Waterways Council, Inc. (WCI) reacted to the Trump Administration infrastructure principles released today, expressing disappointment that the proposal moves toward eliminating the role of the Federal government to construct, operate and maintain the nation’s waterways by transferring that responsibility to nonfederal public or private entities.
The President’s FY2019 budget request and the infrastructure initiative also propose to modernize the waterways transportation system by authorizing the Federal Government (likely the Corps of Engineers) and “third party service providers” to impose and retain tolls or lockage fees on the lock and dam system.
The Administration announced that it would undertake a $1.5 trillion initiative to repair America’s infrastructure. In his visit to the Ohio River in June 2017, President Trump described, [the] “dilapidated system of locks and dams that are more than half a century old,” and said, ”capital improvements of the system, which [are] so important, have been massively underfunded. And there's an $8.7 billion maintenance backlog that is only getting bigger and getting worse...citizens know firsthand that the rivers, like the beautiful Ohio River, carry the life blood of our heartland.”
“Together, we will fix it. We will create the first-class infrastructure our country and our people deserve,” the President said in his June speech on the river.

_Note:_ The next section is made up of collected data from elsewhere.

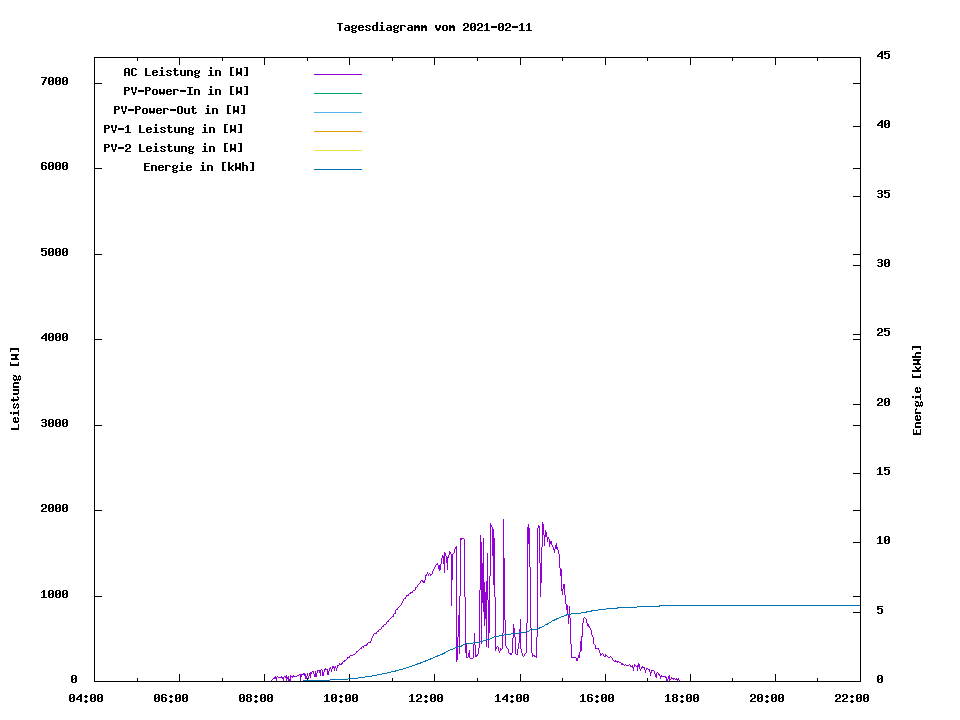Image resolution: width=960 pixels, height=720 pixels.
Task: Click the 2000 tick on power axis
Action: [54, 509]
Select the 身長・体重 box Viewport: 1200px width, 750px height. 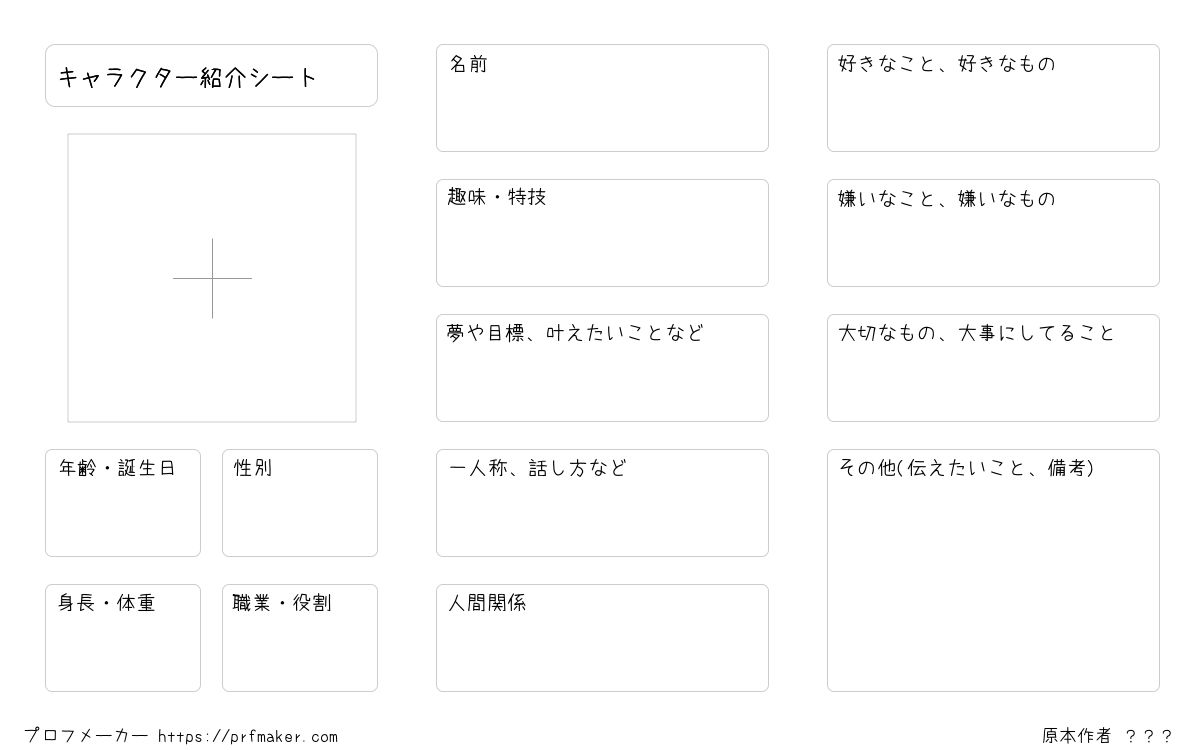123,638
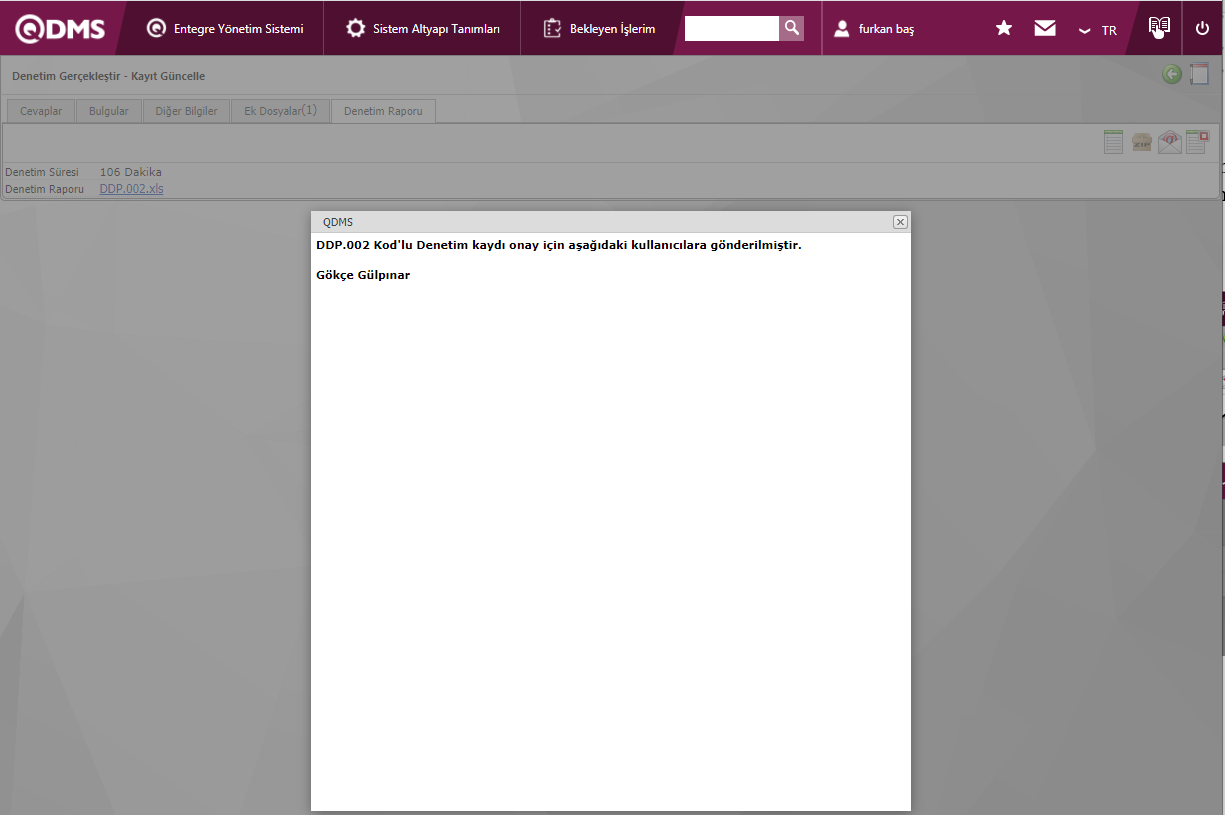
Task: Open Entegre Yönetim Sistemi menu
Action: pyautogui.click(x=225, y=29)
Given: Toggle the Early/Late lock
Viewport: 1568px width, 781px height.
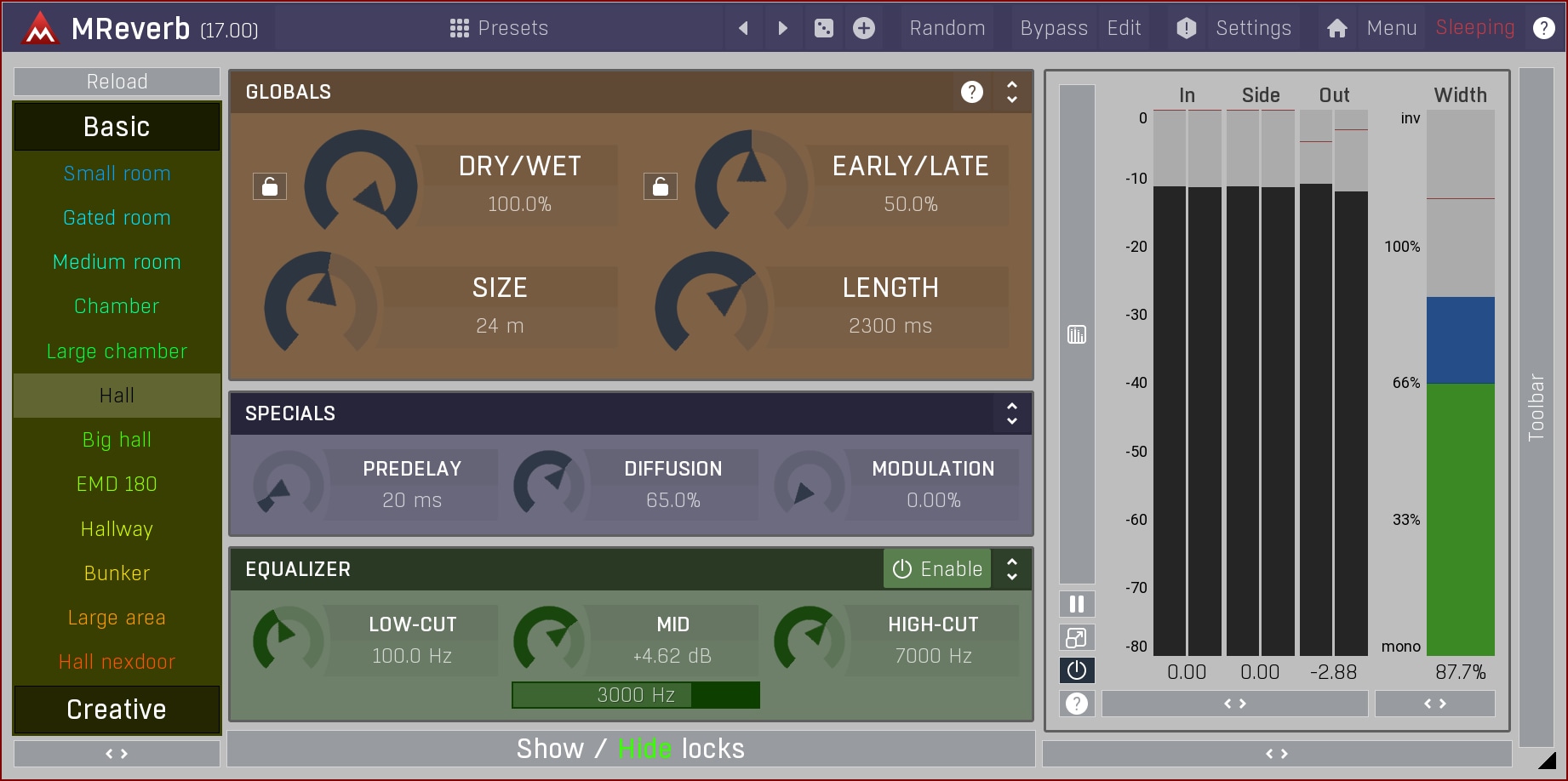Looking at the screenshot, I should click(x=661, y=186).
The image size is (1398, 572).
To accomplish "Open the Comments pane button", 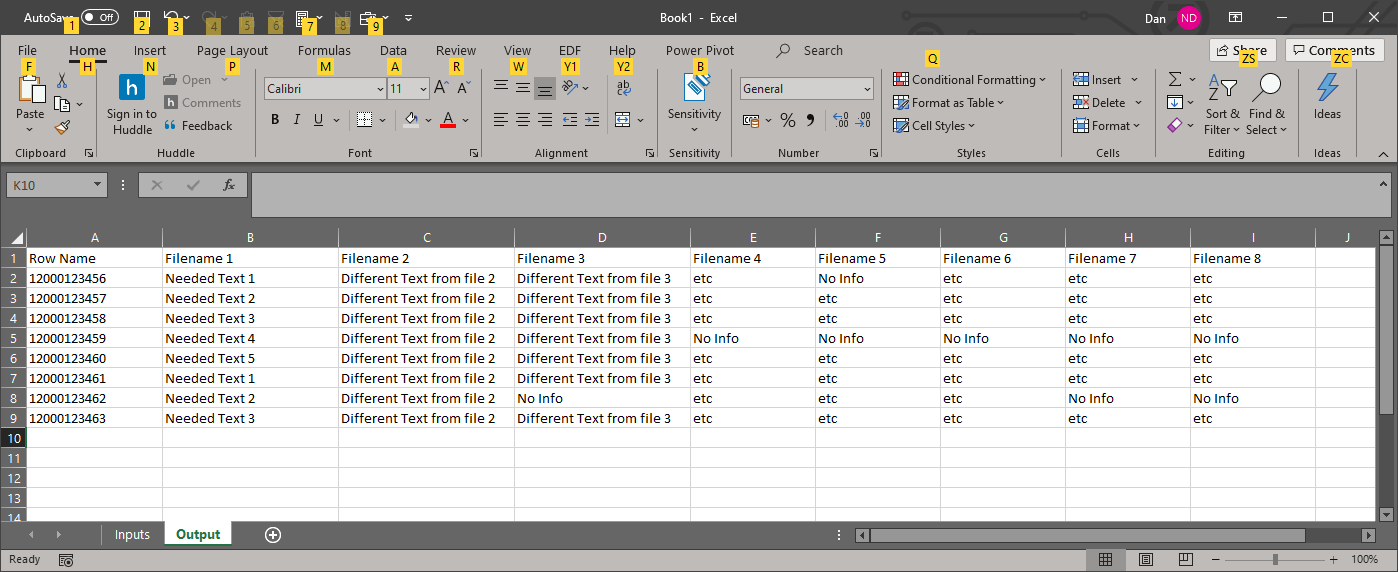I will tap(1333, 51).
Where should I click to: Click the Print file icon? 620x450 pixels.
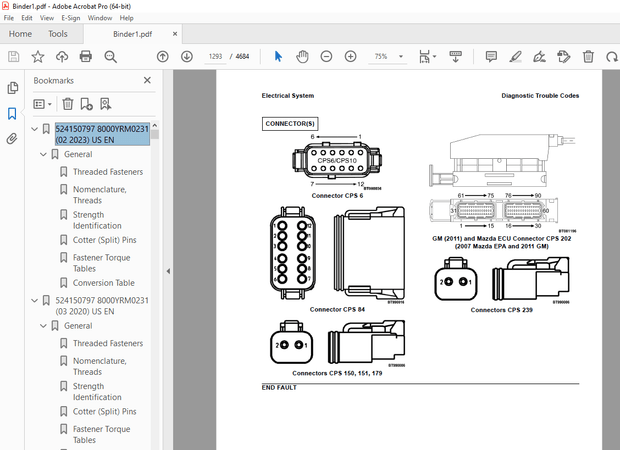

Mike Toohey, WCI President and CEO, said, “While we were extremely gratified that the President mentioned waterways in the State of the Union address and visited the Ohio River last June, where he said that ‘together we will fix it,’ the Administration infrastructure proposal actually seems to mean that commercial operators and shippers are the only ones who will be expected to pay, and significantly more, for the nation’s waterways transportation system, despite being just one beneficiary of the lock and dam system.”
Currently, commercial waterways operators – just 400 companies across the entire national system – are the only beneficiary to contribute 29-cents-per-gallon diesel fuel tax to a dedicated Inland Waterways Trust Fund (IWTF), matched by General Treasury Funds, that pays for half of the costs of construction and major rehabilitation of the system. Other system beneficaries – recreational boaters, commercial fishermen, and those who benefit from hydropower generation, municipal and industrial water supply, flood control and national security – do not contribute to waterways improvements, although they utilize and rely upon the lock and dam system.
At the end of 2014, WCI’s carrier and shipper members successfully advocated for a 45 percent increase to the diesel fuel tax deposited into the IWTF for increased investment to the system. Inland waterways carriers pay the highest tax of any surface transportation mode in the nation.
If the infrastructure recommendations are adopted, the Inland Waterways Trust Fund would be responsible for operating and maintaining the inland navigation system at an estimated cost eight times that of current Trust Fund income.
“Carriers, and therefore shippers like American family
farmers, energy/petroleum and coal producers, cement
and construction material companies, and many others who rely on the cost-competitive waterways to ship their products around the U.S. and the world, would be saddled with massive increases that will deter freight from the waterways and cause a modal transportation shift,” Toohey said. “This would negatively affect our agriculture trade balance, increase traffic congestion on our highways and railways, and impact our environment.”
“WCI looks forward to working with the Administration and Congress
on an infrastructure plan that is equitable and fair to all beneficiaries of the waterways and will result in meaningful modernization of our critical lock and dam system,” Toohey concluded.